After trimming & planing the middle board (no photos, but some of you will be pleased to hear I sawed both ends with the hand saw!), I decided there were no further excuses available and it was time to start cutting dovetails.

I started by digging out an offcut of oak and marking it up as a "story stick":

There are three (labelled) knife marks: one for a reference position and one for each of the inside dimensions of the box. There are also some pencil marks to give a vague idea of where the ends of the boards should be:

I was feeling paranoid (for which read: untrusting of how square my sawing had been), so I decided to make the tails stick out quite a long way. It'll probably be too much to plane off, but I can always use a flush cut saw to get them somewhere close before planing.

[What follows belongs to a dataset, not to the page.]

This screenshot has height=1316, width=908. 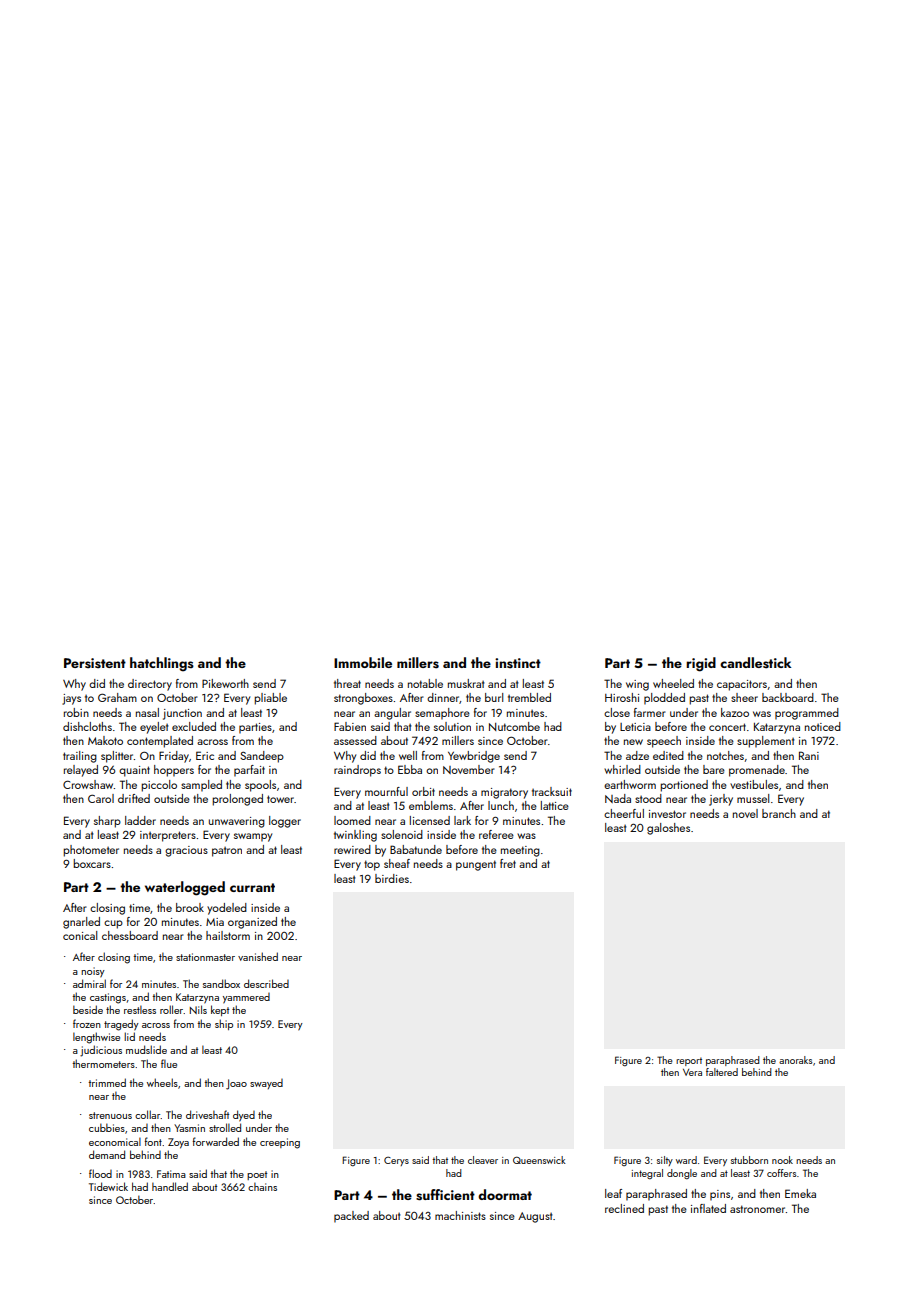 I want to click on machinists, so click(x=460, y=1215).
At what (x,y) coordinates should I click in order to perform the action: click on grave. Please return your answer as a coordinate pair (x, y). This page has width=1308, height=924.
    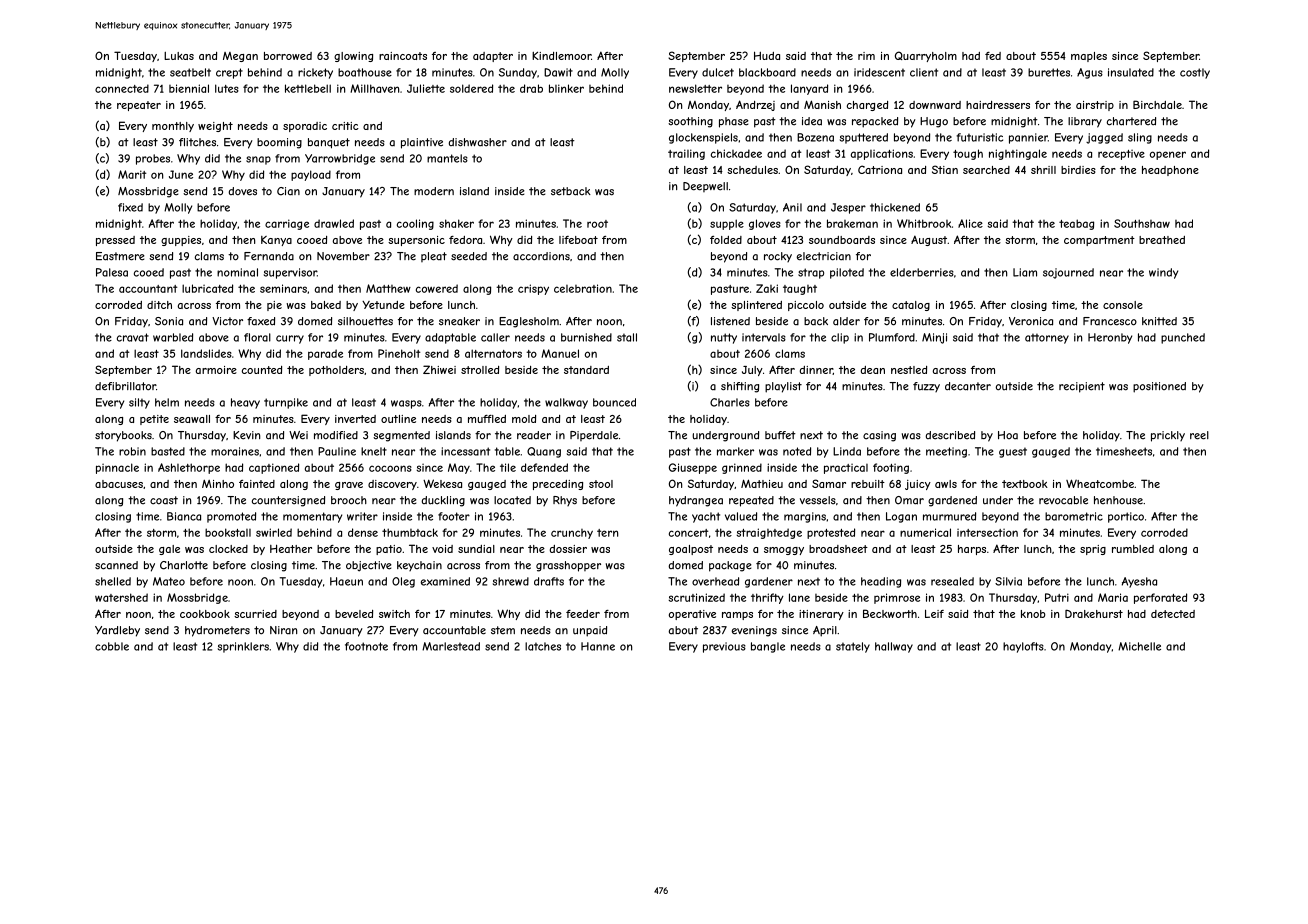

Hopefully I won't regret that later on!

I used the story stick to transfer knife marks onto the rear end of the inside faces of each piece. I then used a square and a 600 mm ruler to transfer the marks along the inside faces.

As I was working on the assumption that the ends weren't square, I needed to mark the dovetails from the base line rather than the end. I realise that the angle isn't that critical so I could have just eyeballed it, but I'm very new to cutting dovetails without a crutch saw guide, so every little helps.

To give me a way to mark them from the baseline, the 3D printer kindly spent 36 minutes making this:

The boards are two wide for the "Moxon" end of my portable workbench, so I clamped them to the normal bench with the vice and a dog hole clamp thing. That made it easy to transfer the marks across the end with a square and cross-out the waste:

To give myself the best chance of something nearing accurate sawing, I tilted the board over such that the lines were vertical.

It was then just a case of taking a deep breath and attacking it with the Dozuki...

... and the fret saw:

It then got rotated by 90° and (with a slightly longer clamp holding it in place), the ends could be sawn:

My 12 mm chisel did most of the work of chopping out the waste, with the 16 mm one coming out for the final cuts.